Quando as visitas foram embora, ela e seu marido ficaram em casa, vendo televisão, assistindo ao desfile do Rio de Janeiro. Ela acabou dormindo, tranquila. ” De madrugada, lá pelas 4 horas, acordei assustada, pois havia molhado a cama. Me dei conta de que a bolsa havia estourado”, lembra. O pai da minha filha pegou o carro e me levou para a Casa de Saúde na Rua Delfim Moreira, e passou pela Avenida Rio Branco no caminho. Tudo ocorreu certo no parto, mas ela sempre se lembra do caminho que fez para chegar lá. “Vi que, apesar da hora, ainda havia desfiles em Juiz de Fora. Era domingo de carnaval”, diz.
Tinha um gatinho no meio do caminho
Marina Veloso também passou o carnaval de 2020 em Belo Horizonte. Ela ficou alguns dias em um hotel no centro, mas, durante os outros, foi para um bairro mais afastado, e ficou na casa do tio de um amigo. No último dia de carnaval, depois de muitos blocos, eles foram para um bar lá em Contagem – o lugar era tão longe que era mais fácil ir para lá do que para o centro de BH. “A gente estava bebendo e conversando, e, quando vimos, tinha um gatinho bem pequenino passando na nossa perna”, relembra. Ela não era fã de gato na época, e ficou até meio com nojo. Mas o gatinho não desistiu.
“Saímos do bar porque precisávamos sacar dinheiro, fomos andando até um caixa 24h, e, quando saímos de lá, o gato começou a seguir a gente. Não parava. “Ele era bem pequeno. Quase era atropelado toda hora, pois não sabia atravessar a rua”, relembra. O grupo começou a ficar impressionado com a cena, e Matheus, namorado de Marina, ficou preocupado com o gatinho e o pegou no colo. “Eles logo criaram um vínculo”, diz. Quando o grupo entrou no banco, o gato ficou do lado de fora, só aguardando os dois. Foi um choque para eles. “Começamos a procurar no facebook se ele estava perdido, e não achamos. Aí começamos a divulgar pra ele ser adotado, e nada”, diz.

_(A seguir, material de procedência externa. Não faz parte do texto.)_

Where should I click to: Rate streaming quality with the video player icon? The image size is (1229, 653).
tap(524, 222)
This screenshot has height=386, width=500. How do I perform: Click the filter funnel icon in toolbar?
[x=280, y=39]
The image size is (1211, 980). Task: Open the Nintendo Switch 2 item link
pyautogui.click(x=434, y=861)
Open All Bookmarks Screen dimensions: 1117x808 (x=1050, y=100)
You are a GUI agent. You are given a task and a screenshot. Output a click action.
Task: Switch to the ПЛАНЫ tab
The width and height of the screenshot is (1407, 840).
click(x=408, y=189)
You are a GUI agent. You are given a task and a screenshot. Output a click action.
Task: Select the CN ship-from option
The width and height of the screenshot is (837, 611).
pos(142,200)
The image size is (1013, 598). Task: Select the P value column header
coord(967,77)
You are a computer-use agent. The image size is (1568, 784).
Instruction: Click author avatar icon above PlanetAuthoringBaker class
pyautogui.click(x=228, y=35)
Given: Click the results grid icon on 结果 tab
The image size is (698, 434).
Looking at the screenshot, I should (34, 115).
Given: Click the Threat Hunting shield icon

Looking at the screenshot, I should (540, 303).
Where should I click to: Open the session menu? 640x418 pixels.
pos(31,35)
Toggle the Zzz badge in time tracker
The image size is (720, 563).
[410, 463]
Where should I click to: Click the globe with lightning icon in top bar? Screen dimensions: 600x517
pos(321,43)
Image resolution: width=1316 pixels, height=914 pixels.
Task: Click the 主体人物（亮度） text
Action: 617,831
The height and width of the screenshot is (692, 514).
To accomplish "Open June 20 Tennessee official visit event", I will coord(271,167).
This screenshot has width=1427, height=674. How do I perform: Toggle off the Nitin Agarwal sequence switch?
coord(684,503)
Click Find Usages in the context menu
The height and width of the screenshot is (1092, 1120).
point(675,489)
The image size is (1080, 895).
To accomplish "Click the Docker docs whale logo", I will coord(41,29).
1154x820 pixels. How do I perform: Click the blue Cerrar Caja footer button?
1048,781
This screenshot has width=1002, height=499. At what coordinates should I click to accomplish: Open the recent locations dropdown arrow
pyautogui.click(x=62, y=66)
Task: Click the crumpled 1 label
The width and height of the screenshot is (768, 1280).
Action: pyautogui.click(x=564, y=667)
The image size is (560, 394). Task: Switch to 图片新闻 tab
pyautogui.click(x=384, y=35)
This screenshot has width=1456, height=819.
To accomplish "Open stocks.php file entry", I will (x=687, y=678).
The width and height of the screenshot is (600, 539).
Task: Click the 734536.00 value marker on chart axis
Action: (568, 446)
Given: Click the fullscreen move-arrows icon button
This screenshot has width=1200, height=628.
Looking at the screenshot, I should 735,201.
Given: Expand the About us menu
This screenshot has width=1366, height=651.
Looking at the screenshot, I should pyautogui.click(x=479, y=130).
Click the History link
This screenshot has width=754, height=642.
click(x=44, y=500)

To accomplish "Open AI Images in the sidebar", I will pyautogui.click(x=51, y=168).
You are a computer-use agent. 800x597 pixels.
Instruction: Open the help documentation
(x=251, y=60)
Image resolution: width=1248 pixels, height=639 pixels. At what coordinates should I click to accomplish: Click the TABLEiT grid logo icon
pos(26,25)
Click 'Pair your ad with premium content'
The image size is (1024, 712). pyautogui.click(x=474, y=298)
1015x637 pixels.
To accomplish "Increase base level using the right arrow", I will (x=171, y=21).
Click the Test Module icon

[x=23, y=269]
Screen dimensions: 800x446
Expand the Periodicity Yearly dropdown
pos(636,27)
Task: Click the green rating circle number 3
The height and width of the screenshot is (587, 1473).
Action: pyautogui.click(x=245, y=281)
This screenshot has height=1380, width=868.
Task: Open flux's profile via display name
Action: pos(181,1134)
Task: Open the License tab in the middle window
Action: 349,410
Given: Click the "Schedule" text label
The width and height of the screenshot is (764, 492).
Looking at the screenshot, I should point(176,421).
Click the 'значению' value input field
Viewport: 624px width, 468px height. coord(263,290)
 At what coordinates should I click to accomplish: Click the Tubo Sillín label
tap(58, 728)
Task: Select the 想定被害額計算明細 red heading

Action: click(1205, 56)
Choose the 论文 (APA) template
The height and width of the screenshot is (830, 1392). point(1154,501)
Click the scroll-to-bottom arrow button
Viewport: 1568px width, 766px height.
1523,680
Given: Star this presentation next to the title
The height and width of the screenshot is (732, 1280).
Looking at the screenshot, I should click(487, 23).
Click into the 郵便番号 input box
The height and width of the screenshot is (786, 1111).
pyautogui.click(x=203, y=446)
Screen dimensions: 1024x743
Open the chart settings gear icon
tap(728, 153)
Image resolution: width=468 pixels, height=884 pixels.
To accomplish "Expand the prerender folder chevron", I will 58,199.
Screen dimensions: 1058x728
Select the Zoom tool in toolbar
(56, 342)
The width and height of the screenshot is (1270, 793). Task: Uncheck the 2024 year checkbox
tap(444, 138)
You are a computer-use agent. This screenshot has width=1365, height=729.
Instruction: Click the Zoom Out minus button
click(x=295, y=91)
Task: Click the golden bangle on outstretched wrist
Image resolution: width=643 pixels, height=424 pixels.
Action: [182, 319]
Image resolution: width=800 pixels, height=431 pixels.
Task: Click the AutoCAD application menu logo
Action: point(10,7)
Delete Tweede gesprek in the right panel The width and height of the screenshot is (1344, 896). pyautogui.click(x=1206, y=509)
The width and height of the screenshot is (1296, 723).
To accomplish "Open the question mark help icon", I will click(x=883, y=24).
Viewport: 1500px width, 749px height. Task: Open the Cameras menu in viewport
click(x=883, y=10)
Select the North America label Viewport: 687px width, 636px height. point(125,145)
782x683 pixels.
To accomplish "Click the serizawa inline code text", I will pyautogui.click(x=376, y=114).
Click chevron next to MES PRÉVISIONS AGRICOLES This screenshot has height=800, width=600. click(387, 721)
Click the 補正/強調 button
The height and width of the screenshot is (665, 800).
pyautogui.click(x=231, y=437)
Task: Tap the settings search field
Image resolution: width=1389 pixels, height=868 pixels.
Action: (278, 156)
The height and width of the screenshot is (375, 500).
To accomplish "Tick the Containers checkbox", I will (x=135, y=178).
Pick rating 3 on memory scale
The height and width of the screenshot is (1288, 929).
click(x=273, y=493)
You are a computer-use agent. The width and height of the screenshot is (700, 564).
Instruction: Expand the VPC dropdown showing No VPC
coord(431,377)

Começaram, então, a oferecer o gato na rua, ali mesmo, para ver se alguém podia cuidar dele. “Estavam ali quatro bêbados, cheios de glitter na cara, oferecendo um gato para as pessoas”, relembra. Não achavam ninguém para ficar com o bichinho, e na casa em que estavam mal cabiam. Mesmo nessa situação, eles começaram a cogitar ficar realmente com o gato, mas iam voltar de ônibus, o que complicava tudo. Marina então convenceu sua mãe a ficar com o gato em casa – e ela disse que, devido à reforma que estavam fazendo, o gato podia ir quando estivesse tudo concluído.
Foi decidido, então, que o gatinho ficaria na casa de Matheus. Mas antes disso tiveram que deixar o bichinho na Savassi, bem longe da onde estavam, para que ele ficasse até o casal poder ir embora. “A gente não sabia nada de gato. Compramos umas coisas aleatórias pra ele na farmácia”, diz. O gato teve que vir de carona para Juiz de Fora, mas aqui ficou. “Agora, ele é nosso gatinho de carnaval”, diz sua tutora, que cuida dele com todo o carinho. Eles nomearam o gato de Oreia, porque na época, o rapper com esse nome havia feito um show em BH pouco antes deles adotarem o bichinho, e o desenho que o rapper exibia na cabeça se parecia muito com a pelagem do gatinho encontrado.